Albert berjalan menyusuri koridor menuju lantai paling atas untuk segera menemui kedua sahabatnya. Sekarang sudah pukul jam 2 siang, dan itu berarti sahabatnya pasti sudah berada di sana semua.

Suasana yang begitu panas dan sengit diantara dua insan yang sedang berebut cewek kini sudah mulai menusuk kulit Albert. AC yang sudah berada di ambang bobrok karena diaktifkan dalam suhu terendah tak lagi berguna, matahari yang semula biasa saja semakin panas. Tatapan tak suka terlempar begitu saja, Albert sudah bergidik melihat kedua sahabatnya.

"Jadi gini?" Suara Albert menggelegar di dalam ruangan tersebut.

"Play station nyala, TV nyala, Bola kasti udah berantakan, AC itu hampir rusak gara-gara kalian." Albert sudah mulai memberikan komentarnya, ruangan yang tadinya rapi menjadi sangat berantakan seperti hutan.
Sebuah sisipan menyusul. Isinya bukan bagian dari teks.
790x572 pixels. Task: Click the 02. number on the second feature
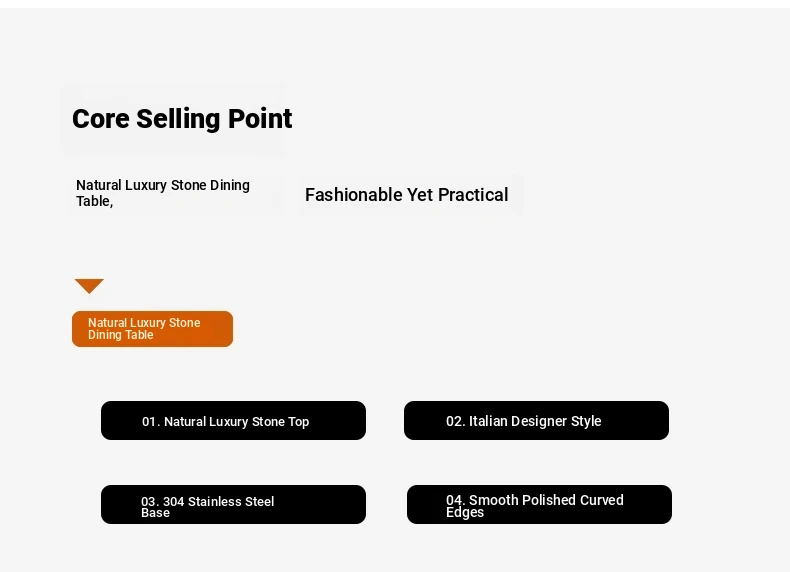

Rasanya Albert ingin membakar kedua sahabatnya yang menurutnya terlalu lebay.

"Panas!" Marvel mengibaskan seragamnya yang sedari tadi sudah di buka dan menampakkan dada serta perut atletisnya.
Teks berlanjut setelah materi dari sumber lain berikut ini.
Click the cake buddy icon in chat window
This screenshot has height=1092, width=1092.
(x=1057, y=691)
"Sama gue juga." Rey mengambil map tipis yang hanya berisi beberapa lembar kertas di dalamnya. Ia menggunakannya untuk mengipasi dirinya yang juga kepanasan.

"Ayolah Bro. Kita udah sahabatan dari kecil, lo inget kan?" Albert mulai menceritakan kisah sejarah persahabatan yang ia jaga selama ini, memang Albert paling pintar dan jenius, tak heran jika Albert seperti orang yang tak memiliki masalah. Albert sudah biasa menghadapi masalahnya sendiri.

"Dulu diantara kita, kalau ada yang nggak sekolah pasti nggak sekolah semua. Kita sering main bareng, bahkan hampir setiap hari kita main bareng." Kata-kata Albert sungguh sangat membuatnya bernostalgia, ia harap sahabatnya juga merasakan yang ia rasakan.

"Jangan karena satu cewek, persahabatan yang kita bangun sejauh ini hancur. Hampir 9 tahun loh kita bareng." Mengapa harus seperti ini persahabatannya. Hanya karena satu wanita bisa jadi seperti ini. Oke memang dia tak berada dalam posisi Marvel dan Rey, tapi bukankah mereka sudah berlebihan? Terlalu serius dan tak berpikir.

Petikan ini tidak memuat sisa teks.